**Work instruction:** For the material below, return exactly the lines starting at the line containing "Where should I click to: Click the green checkmark" and ending at the line containing "Given: Click the info icon beside 自动续费 switch", both ends included, and no others.

═══ Data extract ═══

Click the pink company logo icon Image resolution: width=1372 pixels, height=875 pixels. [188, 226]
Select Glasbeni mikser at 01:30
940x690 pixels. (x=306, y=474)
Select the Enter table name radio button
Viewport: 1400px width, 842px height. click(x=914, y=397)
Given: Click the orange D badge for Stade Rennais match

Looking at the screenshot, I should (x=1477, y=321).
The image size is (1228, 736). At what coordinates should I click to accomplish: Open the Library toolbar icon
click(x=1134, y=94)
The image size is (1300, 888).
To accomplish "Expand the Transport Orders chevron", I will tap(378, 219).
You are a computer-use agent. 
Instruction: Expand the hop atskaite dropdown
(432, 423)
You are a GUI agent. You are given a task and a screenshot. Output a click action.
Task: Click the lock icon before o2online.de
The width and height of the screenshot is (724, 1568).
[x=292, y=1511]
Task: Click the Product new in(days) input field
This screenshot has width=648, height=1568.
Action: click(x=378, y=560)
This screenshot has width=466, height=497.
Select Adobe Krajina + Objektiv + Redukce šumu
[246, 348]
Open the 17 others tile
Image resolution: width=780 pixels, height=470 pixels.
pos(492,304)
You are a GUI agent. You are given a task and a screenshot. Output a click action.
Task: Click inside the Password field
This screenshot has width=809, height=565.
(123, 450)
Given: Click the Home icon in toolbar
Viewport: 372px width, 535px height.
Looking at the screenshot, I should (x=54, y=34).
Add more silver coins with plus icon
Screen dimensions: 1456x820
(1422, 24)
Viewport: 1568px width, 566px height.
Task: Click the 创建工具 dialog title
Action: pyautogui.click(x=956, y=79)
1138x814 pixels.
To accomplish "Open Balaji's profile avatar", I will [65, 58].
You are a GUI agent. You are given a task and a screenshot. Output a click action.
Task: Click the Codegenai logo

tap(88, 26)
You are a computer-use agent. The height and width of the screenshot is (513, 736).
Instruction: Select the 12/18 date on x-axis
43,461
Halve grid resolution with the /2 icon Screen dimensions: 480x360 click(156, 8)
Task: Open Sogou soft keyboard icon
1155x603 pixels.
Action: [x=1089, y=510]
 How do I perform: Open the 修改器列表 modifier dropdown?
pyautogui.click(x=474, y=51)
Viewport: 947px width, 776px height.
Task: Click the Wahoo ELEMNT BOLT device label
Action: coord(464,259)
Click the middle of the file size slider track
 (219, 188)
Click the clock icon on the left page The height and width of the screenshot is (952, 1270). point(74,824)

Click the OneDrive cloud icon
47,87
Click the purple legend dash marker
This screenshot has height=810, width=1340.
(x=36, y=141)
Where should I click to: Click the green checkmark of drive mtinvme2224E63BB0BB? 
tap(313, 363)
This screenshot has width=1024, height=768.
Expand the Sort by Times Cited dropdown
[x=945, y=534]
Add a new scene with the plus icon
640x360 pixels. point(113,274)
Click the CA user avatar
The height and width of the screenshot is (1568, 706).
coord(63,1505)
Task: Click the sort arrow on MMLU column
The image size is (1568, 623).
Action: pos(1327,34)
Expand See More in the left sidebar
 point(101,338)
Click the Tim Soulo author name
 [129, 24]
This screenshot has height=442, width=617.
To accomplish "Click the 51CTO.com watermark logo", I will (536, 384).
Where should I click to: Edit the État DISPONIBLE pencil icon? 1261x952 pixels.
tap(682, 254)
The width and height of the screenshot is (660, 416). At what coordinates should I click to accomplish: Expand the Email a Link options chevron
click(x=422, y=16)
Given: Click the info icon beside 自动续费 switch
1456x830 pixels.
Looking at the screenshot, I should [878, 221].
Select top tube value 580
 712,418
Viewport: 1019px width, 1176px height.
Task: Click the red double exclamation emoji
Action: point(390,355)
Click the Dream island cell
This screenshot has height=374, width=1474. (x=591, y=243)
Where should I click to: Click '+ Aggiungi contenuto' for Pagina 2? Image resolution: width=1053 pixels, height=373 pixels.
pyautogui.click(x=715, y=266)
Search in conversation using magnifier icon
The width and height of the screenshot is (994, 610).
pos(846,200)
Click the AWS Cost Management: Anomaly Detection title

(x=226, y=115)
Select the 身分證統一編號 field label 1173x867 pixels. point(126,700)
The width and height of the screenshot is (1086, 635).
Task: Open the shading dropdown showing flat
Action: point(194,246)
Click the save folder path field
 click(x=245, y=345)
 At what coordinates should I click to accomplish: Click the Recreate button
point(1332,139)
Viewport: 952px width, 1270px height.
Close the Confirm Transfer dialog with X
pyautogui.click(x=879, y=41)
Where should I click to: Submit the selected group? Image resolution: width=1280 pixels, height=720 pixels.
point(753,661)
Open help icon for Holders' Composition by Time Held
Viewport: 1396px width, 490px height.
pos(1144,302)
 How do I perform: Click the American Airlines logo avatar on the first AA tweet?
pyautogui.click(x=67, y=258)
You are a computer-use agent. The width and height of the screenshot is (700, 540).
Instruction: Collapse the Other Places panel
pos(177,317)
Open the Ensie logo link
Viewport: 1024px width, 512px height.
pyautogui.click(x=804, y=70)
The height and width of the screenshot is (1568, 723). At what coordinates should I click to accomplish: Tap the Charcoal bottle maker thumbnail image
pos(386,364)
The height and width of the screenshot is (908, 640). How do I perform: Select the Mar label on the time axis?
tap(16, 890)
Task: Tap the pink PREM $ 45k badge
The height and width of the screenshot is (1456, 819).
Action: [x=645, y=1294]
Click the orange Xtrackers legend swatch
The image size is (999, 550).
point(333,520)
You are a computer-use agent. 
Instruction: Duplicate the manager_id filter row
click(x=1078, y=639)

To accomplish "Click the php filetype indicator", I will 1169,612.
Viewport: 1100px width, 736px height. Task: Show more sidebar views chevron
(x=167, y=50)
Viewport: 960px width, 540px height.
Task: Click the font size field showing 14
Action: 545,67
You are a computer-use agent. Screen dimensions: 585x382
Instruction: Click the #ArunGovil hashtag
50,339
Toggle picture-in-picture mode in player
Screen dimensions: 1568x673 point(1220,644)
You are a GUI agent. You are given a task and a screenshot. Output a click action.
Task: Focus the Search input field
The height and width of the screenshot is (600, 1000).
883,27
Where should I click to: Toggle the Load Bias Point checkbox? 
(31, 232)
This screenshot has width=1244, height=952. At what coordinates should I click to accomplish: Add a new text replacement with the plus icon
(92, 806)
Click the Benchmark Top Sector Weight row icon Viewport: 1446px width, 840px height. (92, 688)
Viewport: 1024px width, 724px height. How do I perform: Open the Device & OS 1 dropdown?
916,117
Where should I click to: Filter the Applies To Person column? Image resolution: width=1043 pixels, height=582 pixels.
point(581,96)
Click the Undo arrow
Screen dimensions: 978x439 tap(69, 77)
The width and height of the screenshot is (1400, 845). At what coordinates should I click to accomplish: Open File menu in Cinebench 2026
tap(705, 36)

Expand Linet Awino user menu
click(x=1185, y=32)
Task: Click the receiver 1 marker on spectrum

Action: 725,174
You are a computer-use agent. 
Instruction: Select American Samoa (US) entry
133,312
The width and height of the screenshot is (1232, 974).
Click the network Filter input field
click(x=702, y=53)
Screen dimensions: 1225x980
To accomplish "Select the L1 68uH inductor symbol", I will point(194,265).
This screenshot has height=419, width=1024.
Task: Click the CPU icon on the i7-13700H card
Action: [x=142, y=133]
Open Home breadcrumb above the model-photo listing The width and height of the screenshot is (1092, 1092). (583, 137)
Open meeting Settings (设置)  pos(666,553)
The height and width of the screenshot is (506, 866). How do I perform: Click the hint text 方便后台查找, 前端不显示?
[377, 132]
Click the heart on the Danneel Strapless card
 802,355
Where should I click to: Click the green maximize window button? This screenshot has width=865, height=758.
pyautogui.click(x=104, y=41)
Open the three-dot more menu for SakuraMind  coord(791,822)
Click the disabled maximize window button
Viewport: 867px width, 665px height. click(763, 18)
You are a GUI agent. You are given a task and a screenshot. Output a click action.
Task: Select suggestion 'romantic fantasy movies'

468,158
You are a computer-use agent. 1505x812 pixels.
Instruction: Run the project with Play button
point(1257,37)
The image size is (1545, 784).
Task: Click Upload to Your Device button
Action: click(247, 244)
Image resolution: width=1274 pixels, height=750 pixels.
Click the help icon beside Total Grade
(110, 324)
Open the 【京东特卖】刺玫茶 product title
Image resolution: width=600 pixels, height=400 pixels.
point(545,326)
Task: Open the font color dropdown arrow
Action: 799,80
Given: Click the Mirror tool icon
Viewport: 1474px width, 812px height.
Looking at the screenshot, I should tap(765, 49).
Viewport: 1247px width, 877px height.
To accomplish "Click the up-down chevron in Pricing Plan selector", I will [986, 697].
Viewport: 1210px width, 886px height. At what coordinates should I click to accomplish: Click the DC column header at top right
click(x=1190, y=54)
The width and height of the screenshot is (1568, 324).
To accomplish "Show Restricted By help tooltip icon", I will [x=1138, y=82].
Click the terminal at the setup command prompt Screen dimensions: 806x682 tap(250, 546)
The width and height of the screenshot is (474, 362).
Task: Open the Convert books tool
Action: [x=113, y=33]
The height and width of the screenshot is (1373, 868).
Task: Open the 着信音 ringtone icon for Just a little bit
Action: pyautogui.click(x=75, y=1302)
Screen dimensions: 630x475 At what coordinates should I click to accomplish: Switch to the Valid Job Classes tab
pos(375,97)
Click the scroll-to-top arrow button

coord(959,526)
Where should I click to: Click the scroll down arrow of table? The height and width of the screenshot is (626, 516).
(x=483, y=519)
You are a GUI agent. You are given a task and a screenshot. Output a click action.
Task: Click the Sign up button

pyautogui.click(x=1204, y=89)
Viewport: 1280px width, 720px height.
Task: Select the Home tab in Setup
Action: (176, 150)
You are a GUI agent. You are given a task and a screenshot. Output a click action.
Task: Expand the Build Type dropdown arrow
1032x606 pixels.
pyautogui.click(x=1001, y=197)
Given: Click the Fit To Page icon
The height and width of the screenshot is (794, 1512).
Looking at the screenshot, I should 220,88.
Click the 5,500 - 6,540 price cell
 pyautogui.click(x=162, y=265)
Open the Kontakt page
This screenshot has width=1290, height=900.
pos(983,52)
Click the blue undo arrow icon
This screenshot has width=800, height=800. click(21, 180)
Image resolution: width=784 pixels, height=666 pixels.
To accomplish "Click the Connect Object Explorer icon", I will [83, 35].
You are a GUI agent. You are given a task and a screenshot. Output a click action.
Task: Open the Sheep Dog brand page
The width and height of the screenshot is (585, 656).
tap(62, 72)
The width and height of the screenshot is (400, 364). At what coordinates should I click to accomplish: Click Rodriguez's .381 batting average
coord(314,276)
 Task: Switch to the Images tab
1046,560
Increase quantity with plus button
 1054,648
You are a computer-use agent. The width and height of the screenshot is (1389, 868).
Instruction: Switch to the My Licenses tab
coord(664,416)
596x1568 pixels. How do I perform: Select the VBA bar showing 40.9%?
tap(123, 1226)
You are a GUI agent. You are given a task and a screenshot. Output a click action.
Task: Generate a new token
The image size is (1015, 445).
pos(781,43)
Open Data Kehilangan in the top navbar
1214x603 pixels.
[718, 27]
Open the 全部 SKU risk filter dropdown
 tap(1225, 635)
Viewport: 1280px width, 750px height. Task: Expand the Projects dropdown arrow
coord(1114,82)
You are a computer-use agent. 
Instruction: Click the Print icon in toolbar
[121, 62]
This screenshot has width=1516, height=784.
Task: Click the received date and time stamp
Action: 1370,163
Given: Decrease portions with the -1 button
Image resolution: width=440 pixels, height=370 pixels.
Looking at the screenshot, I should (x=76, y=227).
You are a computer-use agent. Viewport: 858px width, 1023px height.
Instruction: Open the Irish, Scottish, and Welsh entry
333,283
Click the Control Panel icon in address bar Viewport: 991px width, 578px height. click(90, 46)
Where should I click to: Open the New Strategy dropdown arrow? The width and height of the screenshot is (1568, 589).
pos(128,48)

═══

**Written solution:**
Where should I click to: Click the green checkmark of drive mtinvme2224E63BB0BB? 
tap(313, 363)
This screenshot has width=1024, height=768.
Expand the Sort by Times Cited dropdown
[x=945, y=534]
Add a new scene with the plus icon
640x360 pixels. point(113,274)
Click the CA user avatar
The height and width of the screenshot is (1568, 706).
coord(63,1505)
Task: Click the sort arrow on MMLU column
The image size is (1568, 623).
Action: pos(1327,34)
Expand See More in the left sidebar
 point(101,338)
Click the Tim Soulo author name
 [129, 24]
This screenshot has height=442, width=617.
To accomplish "Click the 51CTO.com watermark logo", I will (536, 384).
Where should I click to: Edit the État DISPONIBLE pencil icon? 1261x952 pixels.
tap(682, 254)
The width and height of the screenshot is (660, 416). At what coordinates should I click to accomplish: Expand the Email a Link options chevron
click(x=422, y=16)
Given: Click the info icon beside 自动续费 switch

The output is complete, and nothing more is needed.